初期のジェイミーの良さを彼がすっかり放棄してしまったのではないかと、不安に思っているファンもいるだろう。しかし、心配ご無用だ。「ターン・オン・ザ・ライト」は、これぞジェイミー・ティーともいえるオーソドックスなナンバー。クラッシュの影響をリズムで表し、プリンス・バスターやマッドネス、ザ・フーといった先達へのひねくれたオマージュを込めたこの曲では、“carcass(カーカス、死骸)”と“Marcus(マーカス、※7)”という単語で余計な韻を踏んだりもしている。「今でも時々、うっかり口を滑らせちゃうんだよね」とジェイミー。

今回、『キャリー・オン・ザ・グラッジ』の制作に関わった仲間のミュージシャンは、ジェームズ・ドリング、シンガーのホリー・クック、そして忠実な共同プロデューサーのベン・ボーンズのみ。とはいえジェイミーによると、リスナーが耳にするであろうサウンドの“95%”は、彼自身が演奏したものだという。

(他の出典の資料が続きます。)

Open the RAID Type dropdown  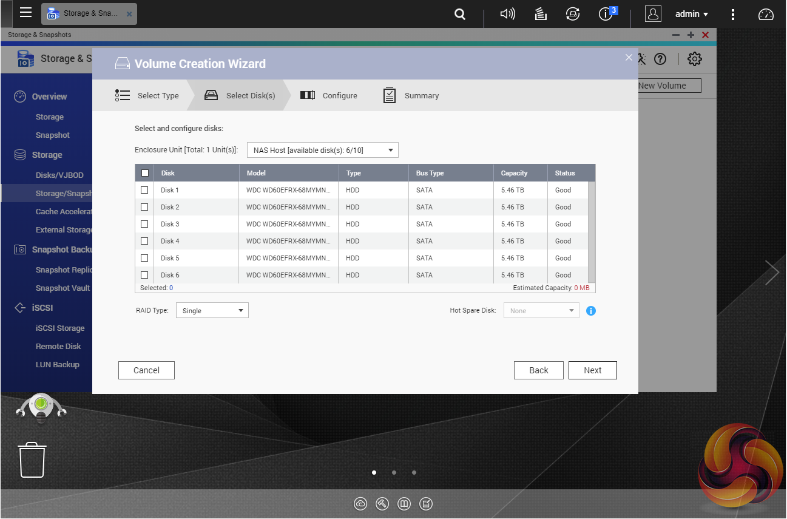tap(212, 311)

世間の注目を意図的に避けた時期もあったであろうジェイミー。そんなとき、ファンが離れてしまうのではと不安に陥ったりはしなかったのだろうか? 「“アルバムを出しても誰も食いつかなかったらどうしよう”みたいな感じ?」

「確かに、そういう考えが頭をよぎることもある。でも、そこが俺の傲慢なところなんだけど、誰か他人にやられるくらいなら、自分でその鼻をへし折ってしまえって思っちゃうんだよね。流行りの波に乗ることには興味がないんだ。もし本当に優秀だったら、別の波にまた乗ればいいわけだし。結局のところ、重要なのはいつだって曲の善し悪しなんだからさ」

であれば問題ないだろう。曲はこれ以上ないほどに良いのだから。それに我々の多くは、もはやぼろ切れと化したポップシーンというタペストリーに、ジェイミー・ティーの形をした穴がぽっかりと空いてしまっているのを実感している。それもこれも、ジェイミー・ティーの作リ出す、とんがっていながら洗練されたパンク仕立てのポップスが世に送り出されなかったせいだ。だからこそ、彼の復帰がただただ楽しみで仕方ないのである。

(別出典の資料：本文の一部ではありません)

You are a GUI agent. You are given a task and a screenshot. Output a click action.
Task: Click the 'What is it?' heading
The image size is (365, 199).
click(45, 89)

最後に1つ、見え透いた質問を用意した。かつてのジェイミーであれば、“すべてはキッズのために”というアート・パンクの典型的な流儀にのっとり、不適切とみなされてあっさり却下されたであろう質問だ。だからこそ、今目の前にいる、年を重ねてより思慮深くなったジェイミー・トリーズに尋ねよう。ニュー・アルバム『キャリー・オン・ザ・グラッジ』に、どんな野望を抱いているのかと。その答えには、私と同じくらい彼自身も驚いたようだ。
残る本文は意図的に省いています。